▶ _TEXTAUSZUG_
☆ ☆ ☆ ☆ ☆ ☆ ☆
Ob es nun 1900 Flüchtlinge sind, wie Mitte vergangener Woche, oder inzwischen wieder ein paar weniger - für die Profis von der Inneren Mission und das ehrenamtliche Helferteam aus der Freimanner Nachbarschaft oder von weiter weg ist die Arbeit kaum mehr zu bewältigen. Margit Merkle beispielsweise engagiert sich seit Jahren in der Schwangeren-Beratung, und hat jetzt sogar begonnen, Arabisch zu lernen, um sich mit den Frauen verständigen zu können. Mehr als 90 werdende Mütter sind derzeit in den verschiedenen Dependancen der Münchner Erstaufnahme verzeichnet. "Mir läuft ständig irgendein Schwangeren-Bauch über den Weg", sagt sie.

Zu wenig Personal

Eine Kollegin, die seit Eröffnung der Freimanner Kasernen-Unterkunft Deutsch-Kurse gibt, kann mit Hilfe von Kolleginnen immerhin täglich (außer Sonntag) ein Sprachangebot machen. "Saumäßig viel Arbeit" sei das, aber die Motivation der Teilnehmer entschädige für vieles. "Die Leute wollen unbedingt hier zurechtkommen lernen." Also übt die freiwillige Helferin ein ums andere Mal Vokabeln und Aussprache, lässt jeden einzelnen im fast vollen Klassenzimmer nachsprechen, ob er ein Papier oder einen Stift braucht, trainiert "Guten Tag", "Hallo" und "Tschüss". "Ich komme über ein gewisses Niveau nicht hinaus", räumt sie ein. Sie wisse auch nicht, wer da sei, wenn sie das Seminarzimmer aufmache. Viele hätten Behördentermine, mehr als ein paar zusammenhängende Deutsch-Stunden bekämen die frisch angekommenen Asylbewerber meist ohnehin nicht mit. Dann würden sie weitervermittelt.

Bisher aber kommen immer weitere nach. Um sie kümmern sich Mitarbeiter der Inneren Mission München (IMM) - allerdings viel zu wenige. "Sechseinhalb Leute, da ist Land unter", konstatiert IMM-Sprecher Klaus Honigschnabel. Die Regierung von Oberbayern hat nun angekündigt, die Betreuung weiter verbessern zu wollen. Außerdem arbeitet man an einem Abbau der Belegung in der Bayernkaserne. Dass sich bis 2017, wenn die Bebauung der Bayernkaserne beginnen und der Flüchtlingstross weiterziehen soll, ihre Zahl allein an der Heidemannstraße dennoch zwischen 1500 und 2000 bewegen wird, hat man in der Nachbarschaft wohl verstanden. Patric Wolf (CSU), stellvertretender Bezirkausschuss-Vorsitzender von Schwabing-Freimann, hat dennoch das Gefühl, dass sich die Lage ein bisschen entspannt.
☆ ☆ ☆ ☆ ☆ ☆ ☆
▶ _ANGEZEIGTE DATEN_
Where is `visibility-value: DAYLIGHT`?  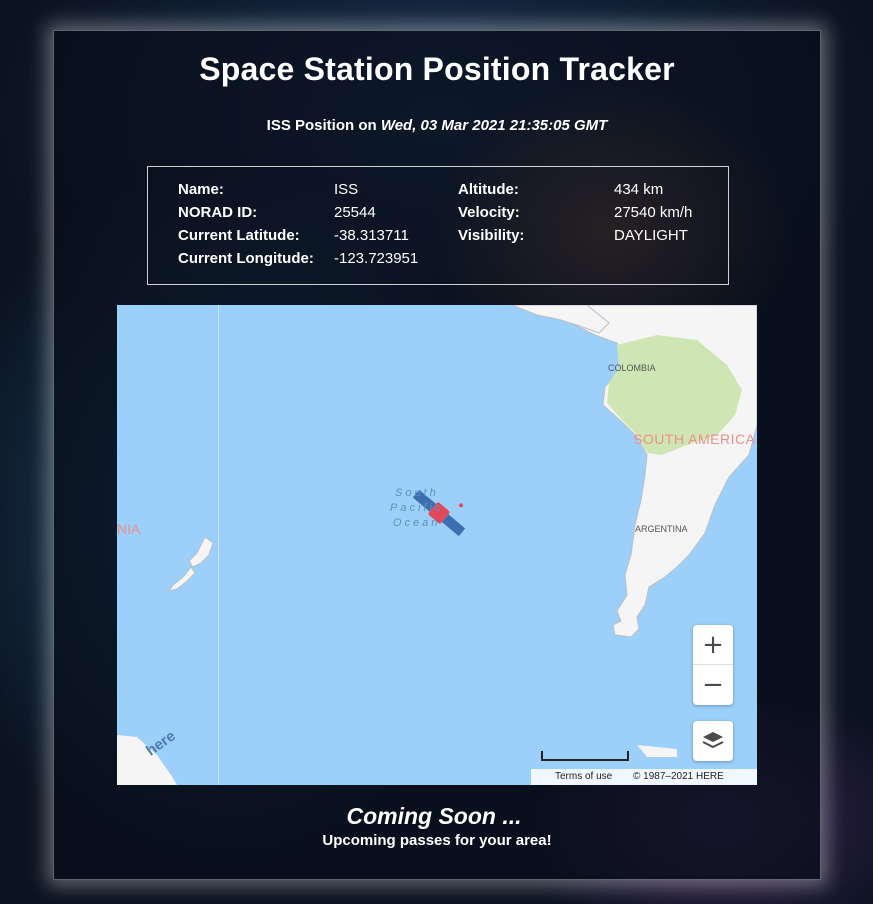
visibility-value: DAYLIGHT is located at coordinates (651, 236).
☆ ☆ ☆ ☆ ☆ ☆ ☆
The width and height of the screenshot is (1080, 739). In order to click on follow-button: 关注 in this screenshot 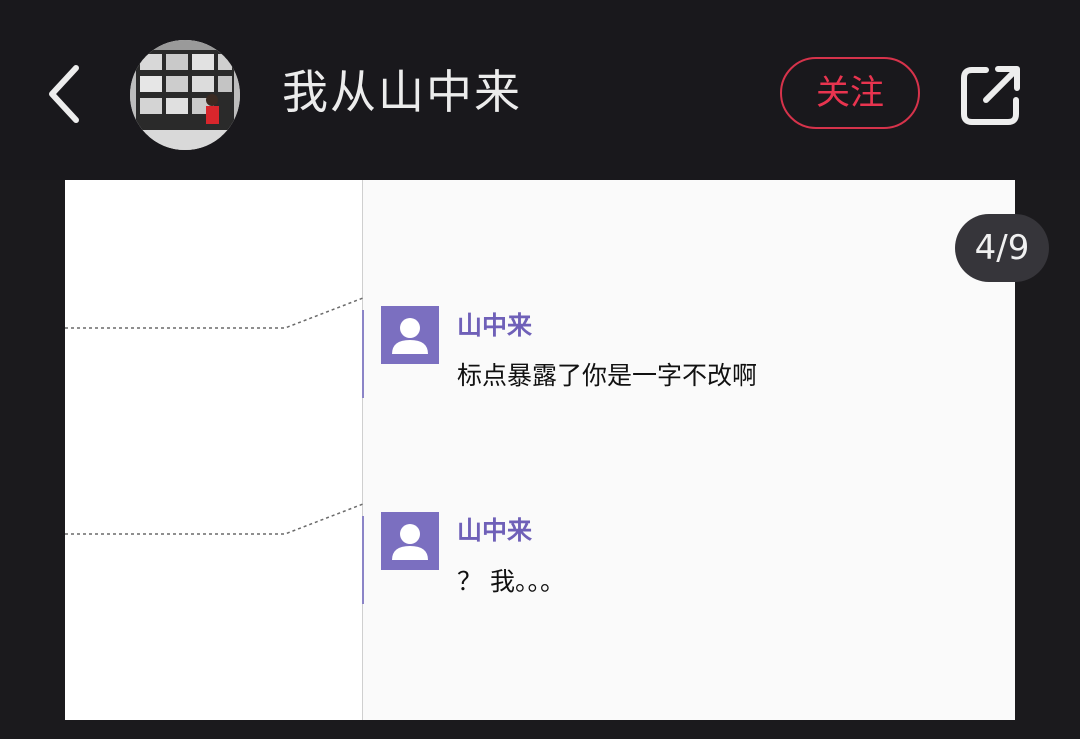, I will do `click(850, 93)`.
☆ ☆ ☆ ☆ ☆ ☆ ☆
▶ _ARBEITSAUFTRAG 1_
Nenne alle Personen, die im Textauszug über die Bayernkaserne mit Vor- und Nachnamen genannt werden.
▶ _ARBEITSAUFTRAG 2_
Führe den Textauszug über die Bayernkaserne im Anschluss an seinen letzten Satz fort.

▶ _ANTWORTBEREICH 1_
Margit Merkle, Klaus Honigschnabel, Patric Wolf

▶ _ANTWORTBEREICH 2_
Nach einem demonstrativen "Gassi-Gehen" von Nachbarn mit Hunden vor dem Kasernentor vor wenigen Tagen, sozusagen zur Rückeroberung des öffentlichen Raums, haben Anwohner eine zunächst erwogene Demonstration wieder abgeblasen. Vielleicht aus Angst vor rechtsextremen Trittbrettfahrern. Vielleicht aber auch wegen der intensiven Bemühungen der Kasernen-Betreuer. Das Müllaufkommen in der Nachbarschaft ist jedenfalls mittlerweile erheblich zurückgegangen. Kein Wunder: Zur Zeit wird der Grünstreifen vor der Kaserne intensiv gereinigt - acht Mal so häufig wie eine städtische Grünanlage.

Ziel: menschliche Unterbringung

Die Münchner Erstaufnahmeeinrichtung für Asylbewerber in der Bayernkaserne soll eine dritte Dependance bekommen: Etwa 300 Flüchtlinge will die Regierung von Oberbayern auf dem Gelände der ehemaligen Funkkaserne unterbringen. Während der Großteil des Areals zwischen Domagkstraße und Frankfurter Ring derzeit bebaut wird, stehen in der nordöstlichen Ecke noch mehrere Gebäude der Bundespolizei. Zwei von ihnen, in denen sich bis vor ein paar Jahren Büros und Unterkunftsräume des Bundespolizeiamtes München befanden, stehen laut einem Sprecher der Bundespolizei seit geraumer Zeit leer. Dort sollen noch im August Asylbewerber einziehen. Die zuständige Regierung von Oberbayern sah sich bis Redaktionsschluss dieser Ausgabe nicht in der Lage, detailliertere Auskünfte über die neue Unterkunft zu geben. Dasselbe gilt für die Bundesanstalt für Immobilienaufgaben in Bonn, die das dem Bund gehörende Areal verwaltet.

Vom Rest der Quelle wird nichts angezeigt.